Vatican News quoted Cardinal Tagle as saying that the papal intervention was “a call to walk humbly with God and to a process of discernment.”
Other senior Caritas Internationalis figures losing their posts include secretary general Aloysius John, treasurer Alexander Bodmann, and ecclesiastical assistant Msgr. Pierre Cibambo, who has served in the role since 2012.
Pier Francesco Pinelli is a former consultant with the Boston-based firm Bain & Company. He assisted Cardinal Blase Cupich with a 2021 review of the Vatican’s Dicastery for Promoting Integral Human Development, which paved the way for leadership changes.
The papal decree said that Pinelli would work with the dicastery in his new role, which includes updating the organization’s statutes, ahead of a May 2023 general assembly where Caritas Internationalis members are expected to elect a new leadership.
In a Nov. 22 press release, the human development dicastery said that Caritas Internationalis had been placed under temporary administration “to improve its management norms and procedures – even while financial matters have been well-handled and fundraising goals regularly achieved – and so better to serve its member charitable organizations around the world.”
The dicastery insisted that the removal of the organization’s leadership would have “no impact on the functioning of member organizations and the services of charity and solidarity they provide around the world; on the contrary, it will serve to strengthen such service.”
It explained that earlier this year it had commissioned a review of the “workplace environment” at Caritas Internationalis and “its alignment with Catholic values of human dignity and respect for each person.”
“No evidence emerged of financial mismanagement or sexual impropriety, but other important themes and areas for urgent attention emerged from the panel’s work,” the dicastery said. “Real deficiencies were noted in management and procedures, seriously prejudicing team spirit and staff morale.”
The dicastery provided a brief biography of Pinelli, which said that he had “a more humanist than technical way of proceeding, which he uses to solve complicated contexts, rolling up his sleeves with professionalism and common sense to immerse himself in the problems from which to bring out and enhance the positive aspects and correct what does not work.”
It added: “Formed in Ignatian spirituality, from an early age he was active as a volunteer in the recovery of drug addicts, in development cooperation, support for missionary works and catechesis.”
It concluded by saying that Pinelli defined himself as “a happily married ‘boomer.’”
Dicastery prefect Cardinal Michael Czerny commented: “In recent years we have seen the needs of the many whom Caritas serves increase markedly, and it is imperative that Caritas Internationalis be well prepared to meet these challenges.”
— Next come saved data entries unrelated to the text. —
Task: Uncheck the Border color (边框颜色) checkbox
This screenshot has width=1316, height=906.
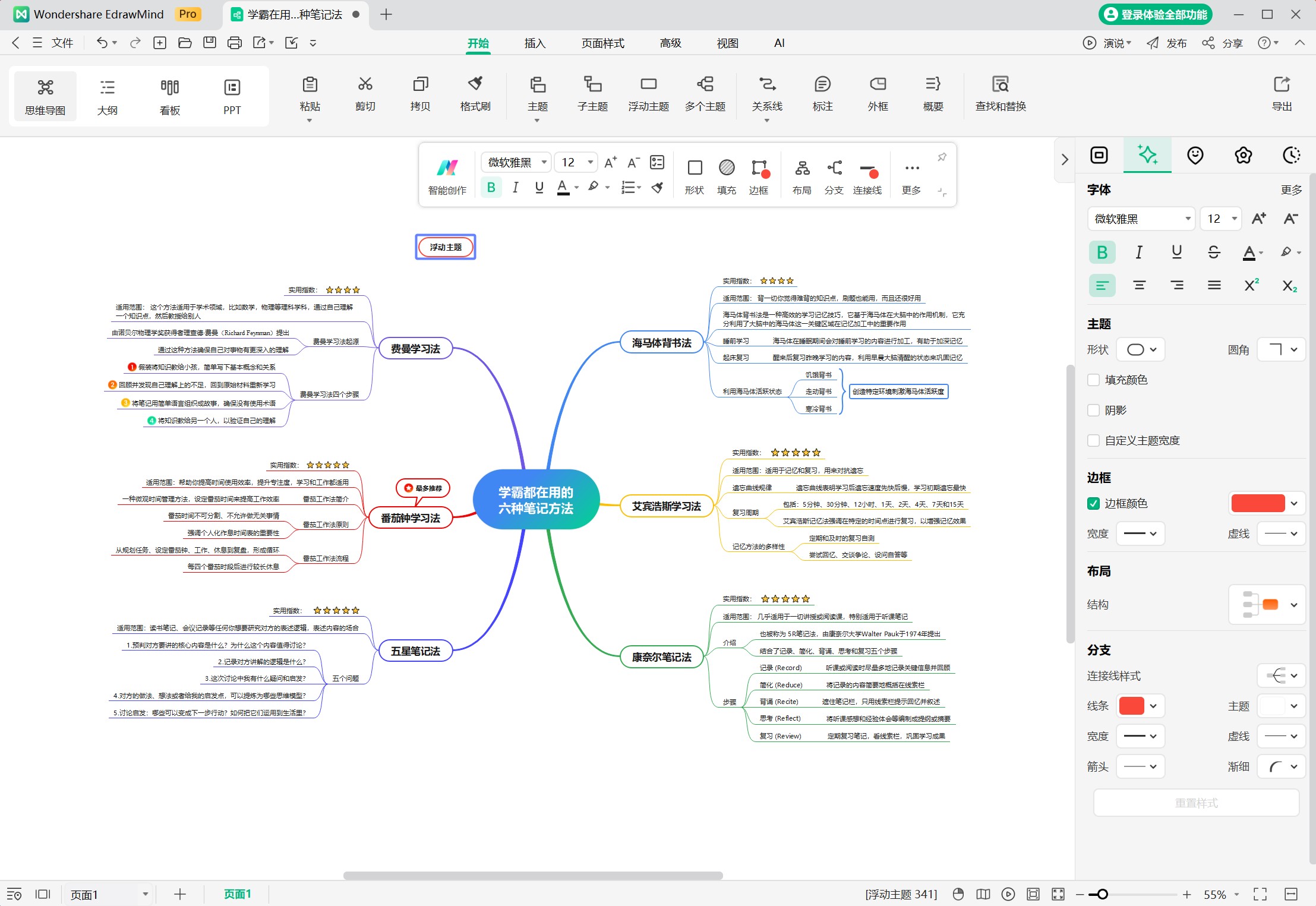Action: 1093,503
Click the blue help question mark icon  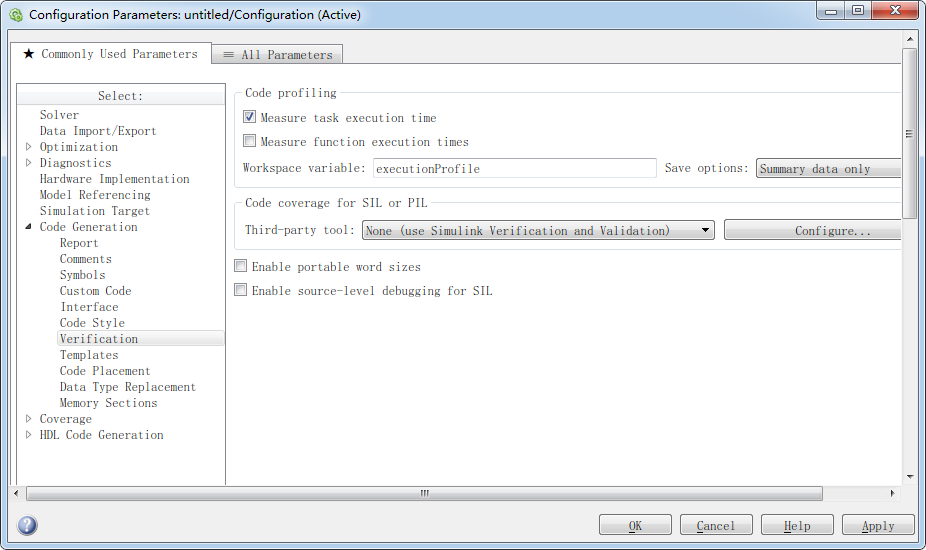tap(28, 525)
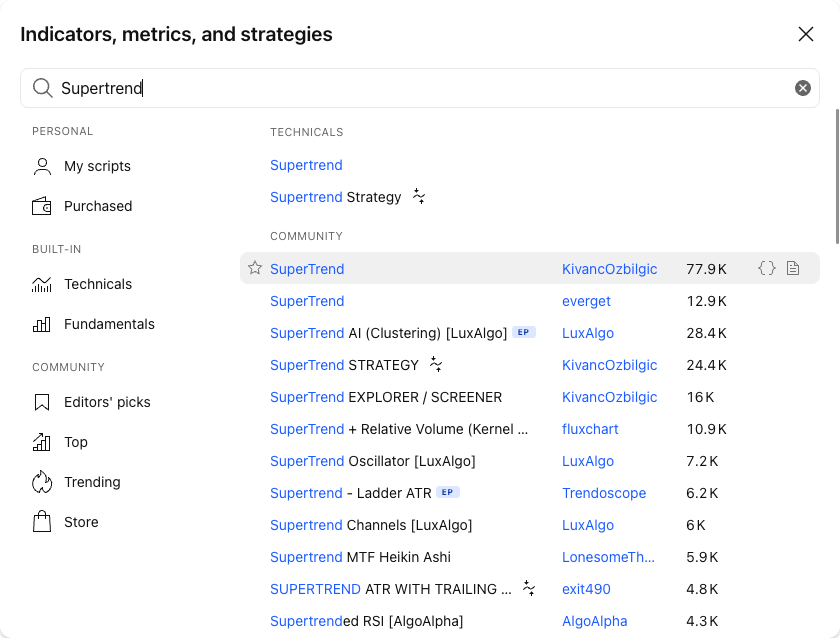Screen dimensions: 840x638
Task: Open My scripts section
Action: 81,166
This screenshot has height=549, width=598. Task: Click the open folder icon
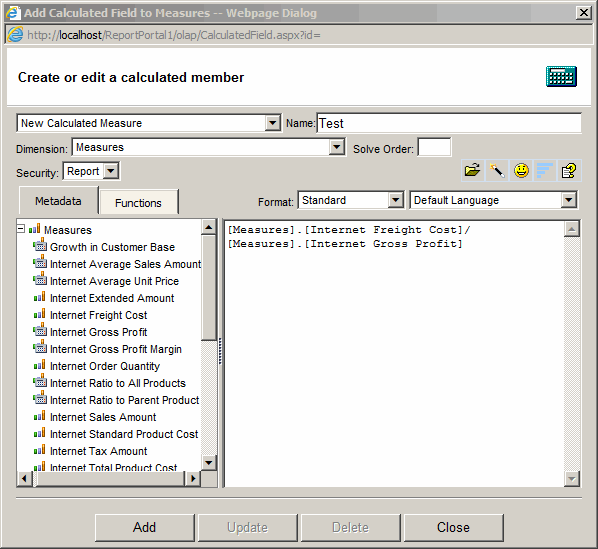[473, 170]
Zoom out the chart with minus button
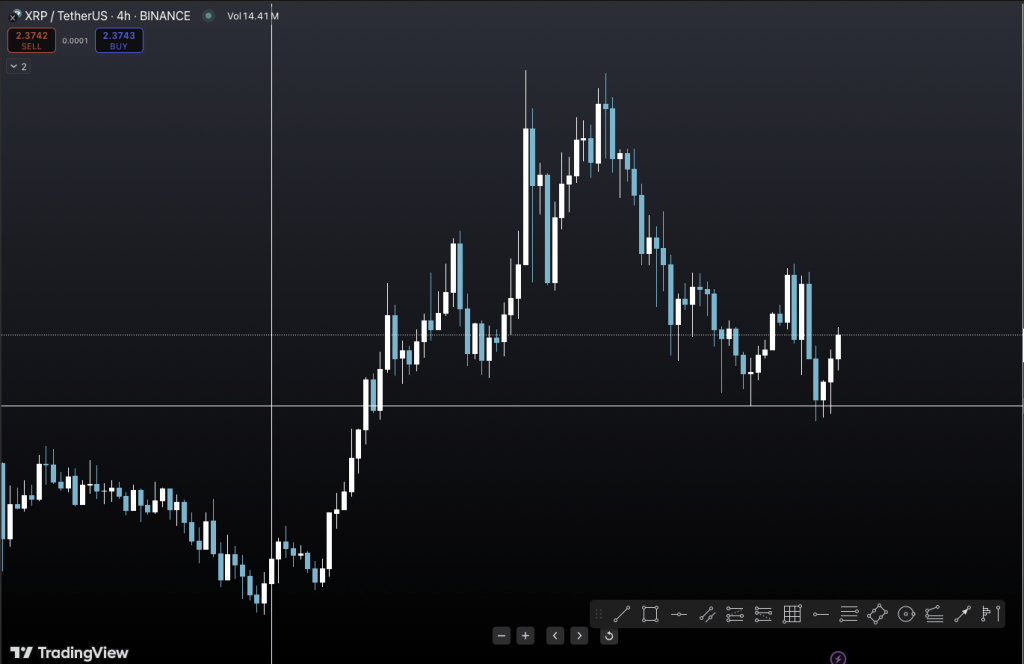 tap(502, 635)
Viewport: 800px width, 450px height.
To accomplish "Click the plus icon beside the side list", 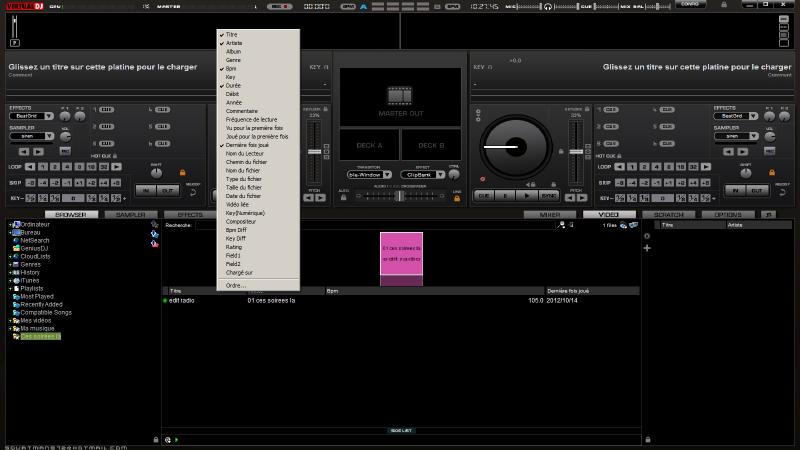I will point(647,247).
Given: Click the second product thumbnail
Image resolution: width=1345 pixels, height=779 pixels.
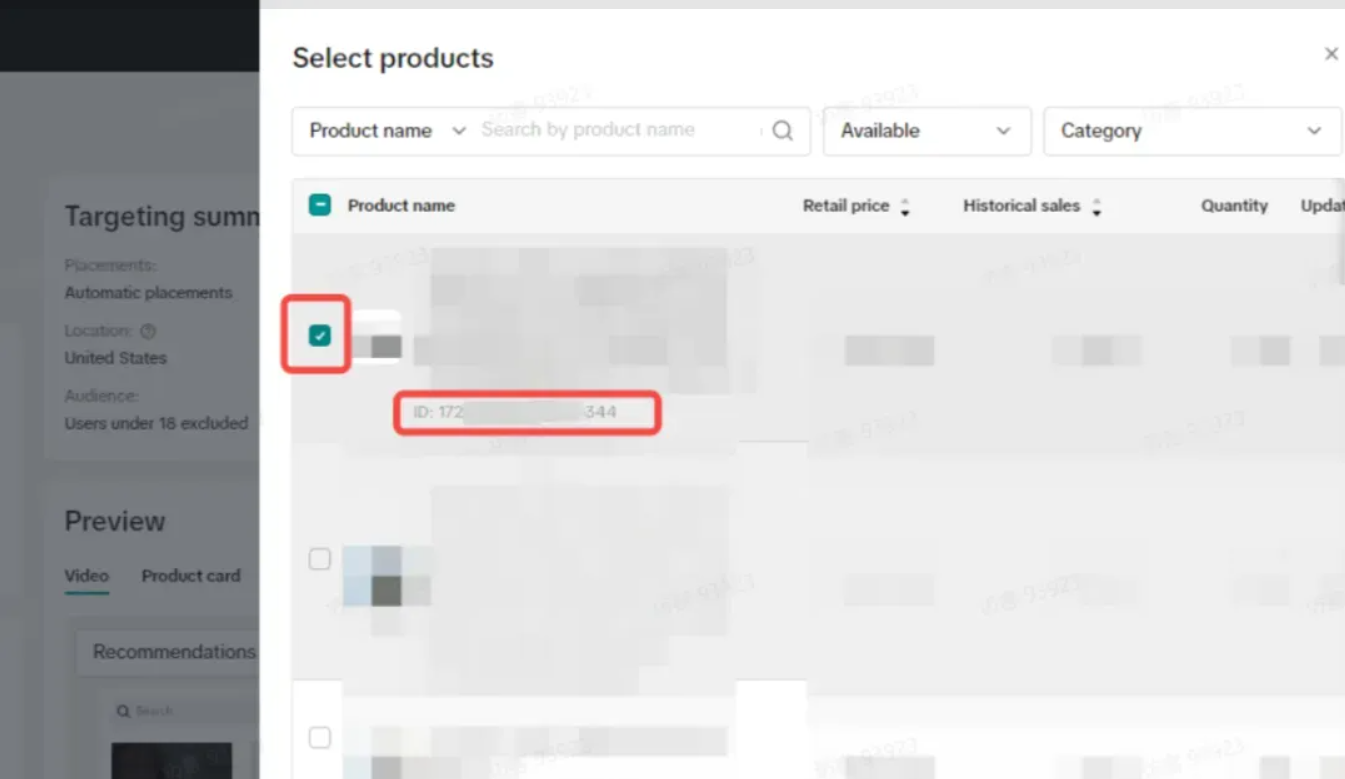Looking at the screenshot, I should click(x=385, y=578).
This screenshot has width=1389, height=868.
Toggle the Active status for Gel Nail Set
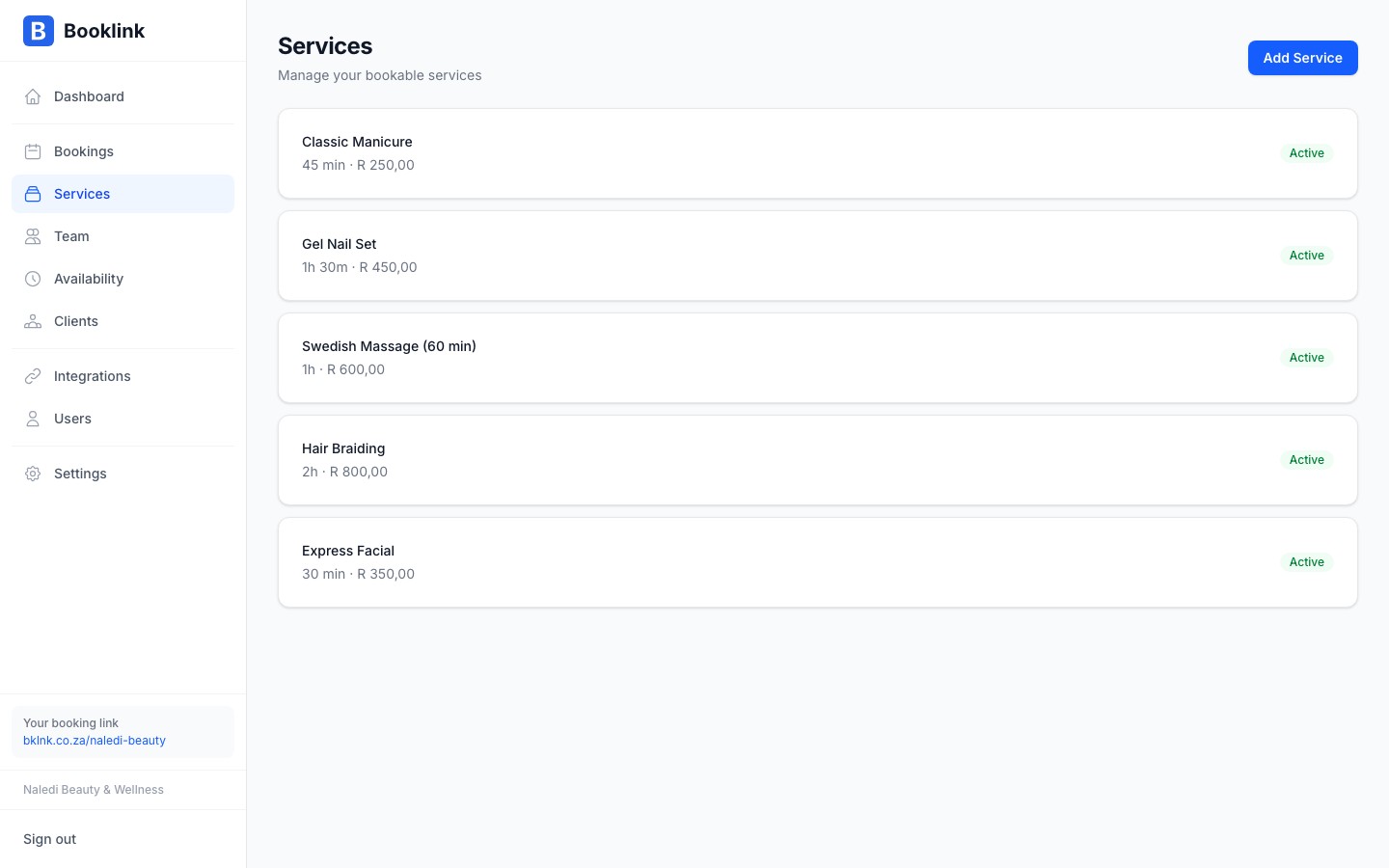[1307, 255]
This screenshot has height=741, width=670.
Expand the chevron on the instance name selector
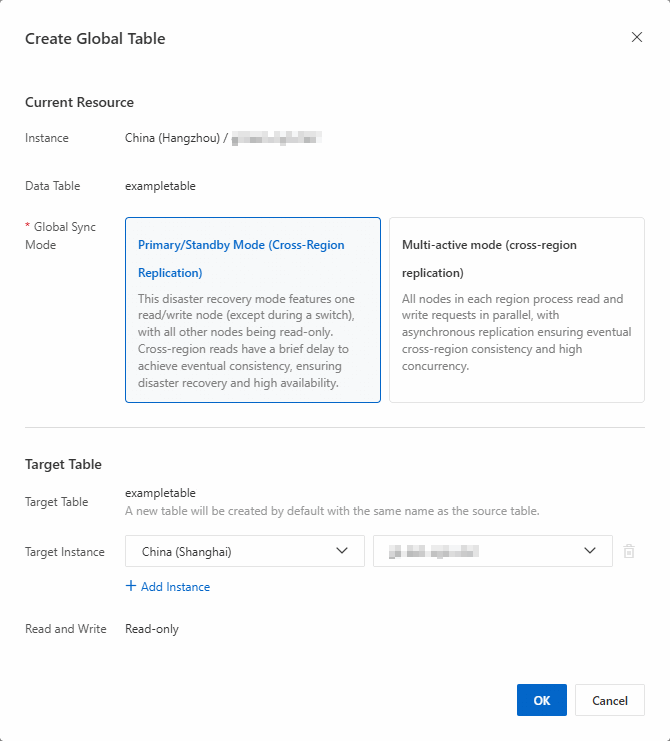[591, 551]
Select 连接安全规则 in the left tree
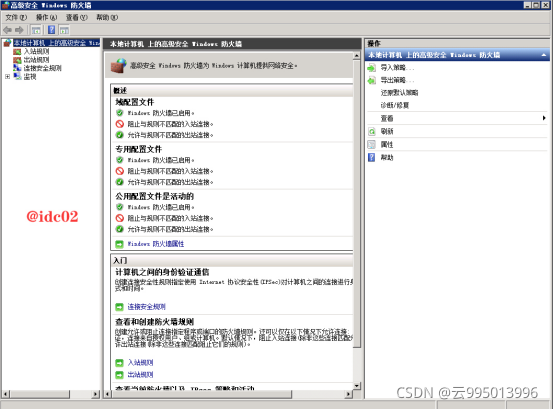Viewport: 553px width, 409px height. pyautogui.click(x=42, y=68)
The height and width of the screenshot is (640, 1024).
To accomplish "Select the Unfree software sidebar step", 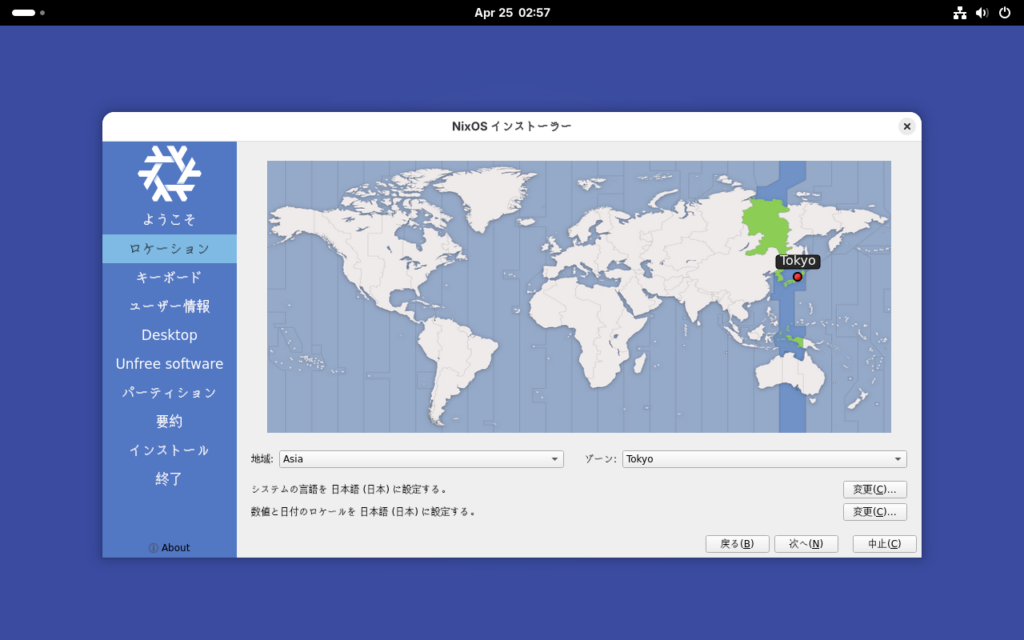I will [x=169, y=364].
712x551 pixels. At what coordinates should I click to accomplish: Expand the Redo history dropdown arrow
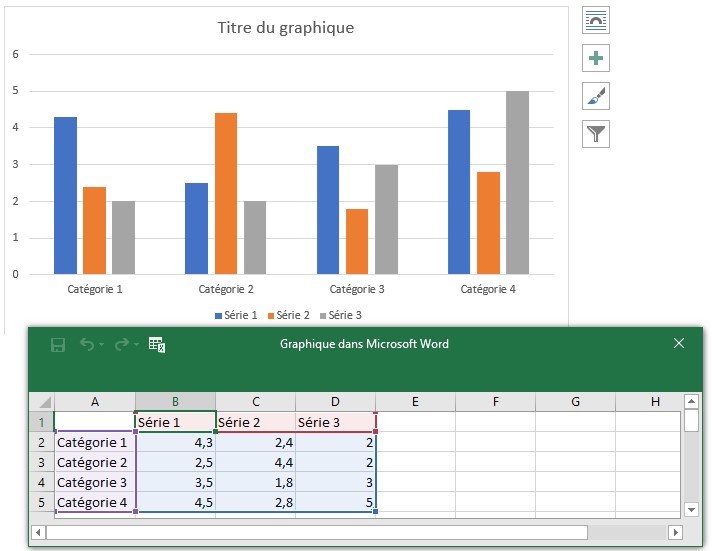point(137,345)
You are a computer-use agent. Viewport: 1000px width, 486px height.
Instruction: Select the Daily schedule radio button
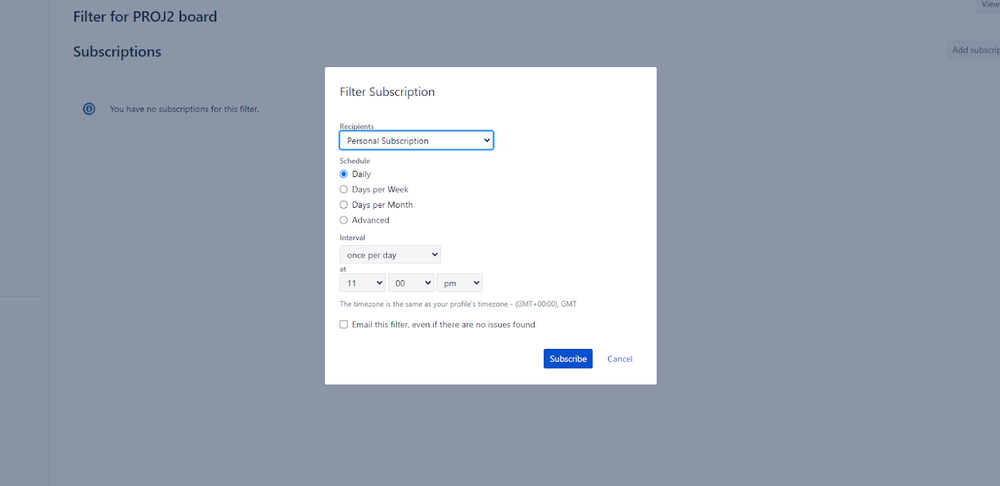[x=344, y=174]
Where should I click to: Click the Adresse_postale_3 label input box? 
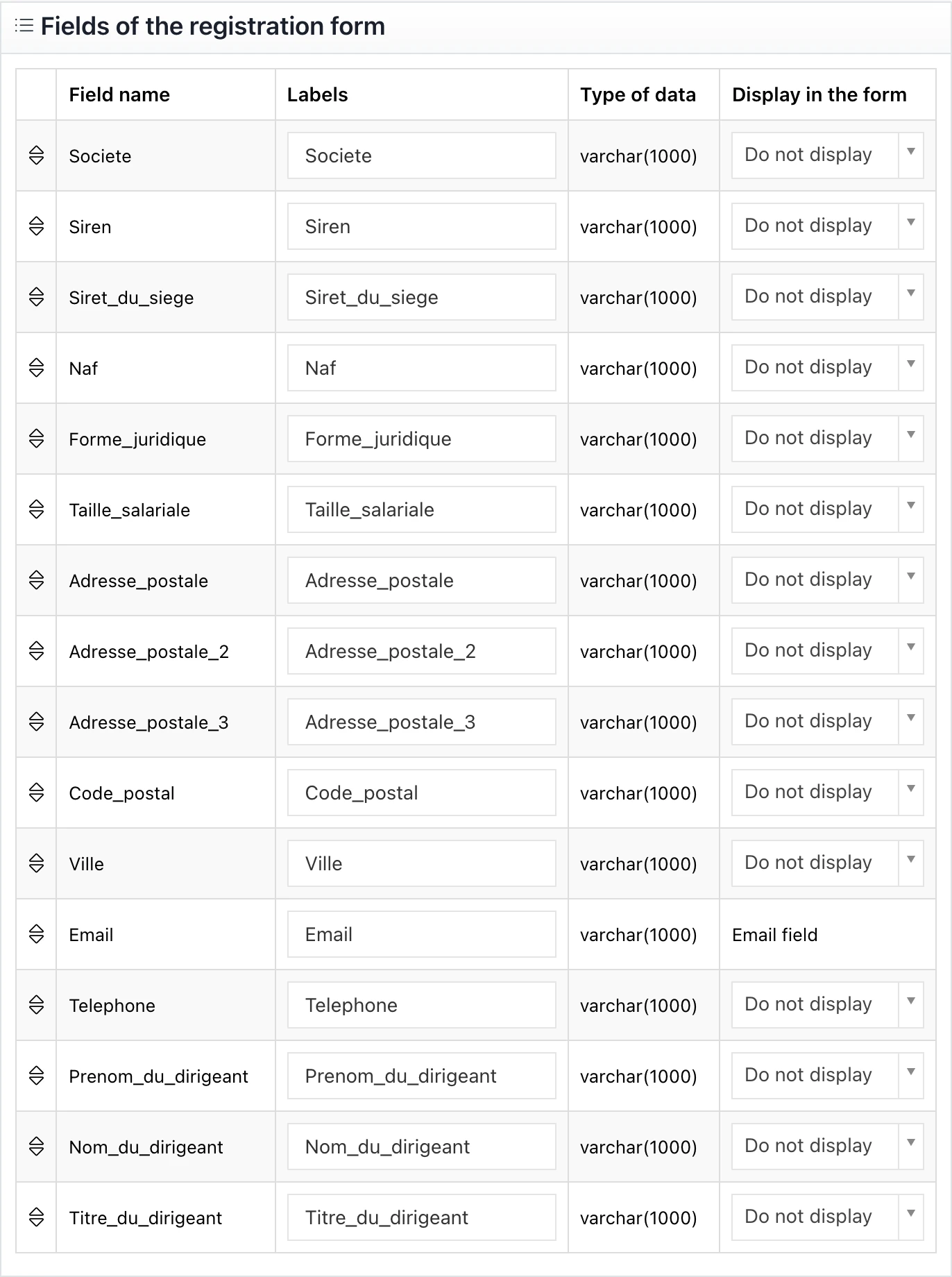tap(421, 722)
Caritas Internationalis has had a sometimes uneasy relationship with the Vatican in recent years.
The Vatican reportedly blocked the re-election of Lesley-Anne Knight as Caritas Internationalis’ secretary general in 2011. Cardinal Robert Sarah, then head of the Pontifical Council “Cor Unum,” said at the time that the Vatican wanted the body to focus on its “Catholic identity.”
This report has been updated to include a quotation from Cardinal Luis Antonio Tagle.